RECORDS TO PROCESS:
====

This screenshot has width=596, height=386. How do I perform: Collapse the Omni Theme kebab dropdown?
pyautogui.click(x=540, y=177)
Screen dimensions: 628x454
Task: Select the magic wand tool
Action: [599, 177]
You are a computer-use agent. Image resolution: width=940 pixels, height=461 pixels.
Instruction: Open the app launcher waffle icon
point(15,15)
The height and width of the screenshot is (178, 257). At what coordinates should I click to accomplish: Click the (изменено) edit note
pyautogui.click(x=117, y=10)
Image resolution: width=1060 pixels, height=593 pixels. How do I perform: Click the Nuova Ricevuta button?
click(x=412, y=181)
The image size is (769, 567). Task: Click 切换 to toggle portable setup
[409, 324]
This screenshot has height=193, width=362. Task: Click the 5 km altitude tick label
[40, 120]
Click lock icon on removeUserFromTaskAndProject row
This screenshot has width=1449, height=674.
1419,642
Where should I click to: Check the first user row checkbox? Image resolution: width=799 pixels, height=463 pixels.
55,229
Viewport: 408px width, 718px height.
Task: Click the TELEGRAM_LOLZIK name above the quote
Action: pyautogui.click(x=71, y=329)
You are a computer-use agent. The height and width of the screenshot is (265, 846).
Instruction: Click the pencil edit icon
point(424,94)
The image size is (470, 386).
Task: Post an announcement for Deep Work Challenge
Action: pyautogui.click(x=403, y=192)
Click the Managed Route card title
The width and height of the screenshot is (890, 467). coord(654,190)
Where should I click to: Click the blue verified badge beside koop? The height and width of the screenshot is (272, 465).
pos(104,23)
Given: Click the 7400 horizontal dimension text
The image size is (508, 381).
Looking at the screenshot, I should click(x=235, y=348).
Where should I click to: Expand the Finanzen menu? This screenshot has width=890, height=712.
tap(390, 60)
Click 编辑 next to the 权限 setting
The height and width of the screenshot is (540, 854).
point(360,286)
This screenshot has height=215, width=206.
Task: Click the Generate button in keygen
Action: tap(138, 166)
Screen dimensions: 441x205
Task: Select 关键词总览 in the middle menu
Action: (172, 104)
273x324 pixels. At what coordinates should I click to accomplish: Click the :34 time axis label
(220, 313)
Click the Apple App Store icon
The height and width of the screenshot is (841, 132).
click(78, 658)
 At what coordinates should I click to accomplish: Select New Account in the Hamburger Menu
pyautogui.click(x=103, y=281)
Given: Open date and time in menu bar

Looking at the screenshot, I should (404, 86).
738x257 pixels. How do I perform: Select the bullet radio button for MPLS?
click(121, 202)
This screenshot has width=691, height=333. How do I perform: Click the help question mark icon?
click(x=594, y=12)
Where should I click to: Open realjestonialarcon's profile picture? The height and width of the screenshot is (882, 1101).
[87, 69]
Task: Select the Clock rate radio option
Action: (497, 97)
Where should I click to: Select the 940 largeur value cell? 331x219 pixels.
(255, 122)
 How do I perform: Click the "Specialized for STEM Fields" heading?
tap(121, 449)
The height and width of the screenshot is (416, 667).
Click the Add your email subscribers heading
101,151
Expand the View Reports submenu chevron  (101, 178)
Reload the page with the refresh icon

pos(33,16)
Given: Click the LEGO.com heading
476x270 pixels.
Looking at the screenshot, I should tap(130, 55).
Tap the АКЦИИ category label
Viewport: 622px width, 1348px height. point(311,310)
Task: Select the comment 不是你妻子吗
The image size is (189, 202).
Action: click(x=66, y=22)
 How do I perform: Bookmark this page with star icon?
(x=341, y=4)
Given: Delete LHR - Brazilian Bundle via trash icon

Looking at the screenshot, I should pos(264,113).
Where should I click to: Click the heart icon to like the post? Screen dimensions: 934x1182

====

WORK INSTRUCTION:
When you copy the data, keep every line word for word.

OUTPUT OF THE TASK:
This screenshot has width=596, height=386. How do I perform: Collapse the Omni Theme kebab dropdown?
pyautogui.click(x=540, y=177)
Screen dimensions: 628x454
Task: Select the magic wand tool
Action: [599, 177]
You are a computer-use agent. Image resolution: width=940 pixels, height=461 pixels.
Instruction: Open the app launcher waffle icon
point(15,15)
The height and width of the screenshot is (178, 257). At what coordinates should I click to accomplish: Click the (изменено) edit note
pyautogui.click(x=117, y=10)
Image resolution: width=1060 pixels, height=593 pixels. How do I perform: Click the Nuova Ricevuta button?
click(x=412, y=181)
The image size is (769, 567). Task: Click 切换 to toggle portable setup
[409, 324]
This screenshot has height=193, width=362. Task: Click the 5 km altitude tick label
[40, 120]
Click lock icon on removeUserFromTaskAndProject row
This screenshot has width=1449, height=674.
1419,642
Where should I click to: Check the first user row checkbox? Image resolution: width=799 pixels, height=463 pixels.
55,229
Viewport: 408px width, 718px height.
Task: Click the TELEGRAM_LOLZIK name above the quote
Action: pyautogui.click(x=71, y=329)
You are a computer-use agent. The height and width of the screenshot is (265, 846).
Instruction: Click the pencil edit icon
point(424,94)
The image size is (470, 386).
Task: Post an announcement for Deep Work Challenge
Action: pyautogui.click(x=403, y=192)
Click the Managed Route card title
The width and height of the screenshot is (890, 467). coord(654,190)
Where should I click to: Click the blue verified badge beside koop? The height and width of the screenshot is (272, 465).
pos(104,23)
Given: Click the 7400 horizontal dimension text
The image size is (508, 381).
Looking at the screenshot, I should click(x=235, y=348).
Where should I click to: Expand the Finanzen menu? This screenshot has width=890, height=712.
tap(390, 60)
Click 编辑 next to the 权限 setting
The height and width of the screenshot is (540, 854).
point(360,286)
This screenshot has height=215, width=206.
Task: Click the Generate button in keygen
Action: tap(138, 166)
Screen dimensions: 441x205
Task: Select 关键词总览 in the middle menu
Action: (172, 104)
273x324 pixels. At what coordinates should I click to accomplish: Click the :34 time axis label
(220, 313)
Click the Apple App Store icon
The height and width of the screenshot is (841, 132).
click(78, 658)
 At what coordinates should I click to accomplish: Select New Account in the Hamburger Menu
pyautogui.click(x=103, y=281)
Given: Open date and time in menu bar

Looking at the screenshot, I should (404, 86).
738x257 pixels. How do I perform: Select the bullet radio button for MPLS?
click(121, 202)
This screenshot has width=691, height=333. How do I perform: Click the help question mark icon?
click(x=594, y=12)
Where should I click to: Open realjestonialarcon's profile picture? The height and width of the screenshot is (882, 1101).
[87, 69]
Task: Select the Clock rate radio option
Action: (497, 97)
Where should I click to: Select the 940 largeur value cell? 331x219 pixels.
(255, 122)
 How do I perform: Click the "Specialized for STEM Fields" heading?
tap(121, 449)
The height and width of the screenshot is (416, 667).
Click the Add your email subscribers heading
101,151
Expand the View Reports submenu chevron  (101, 178)
Reload the page with the refresh icon

pos(33,16)
Given: Click the LEGO.com heading
476x270 pixels.
Looking at the screenshot, I should tap(130, 55).
Tap the АКЦИИ category label
Viewport: 622px width, 1348px height. point(311,310)
Task: Select the comment 不是你妻子吗
The image size is (189, 202).
Action: click(x=66, y=22)
 How do I perform: Bookmark this page with star icon?
(x=341, y=4)
Given: Delete LHR - Brazilian Bundle via trash icon

Looking at the screenshot, I should pos(264,113).
Where should I click to: Click the heart icon to like the post? Screen dimensions: 934x1182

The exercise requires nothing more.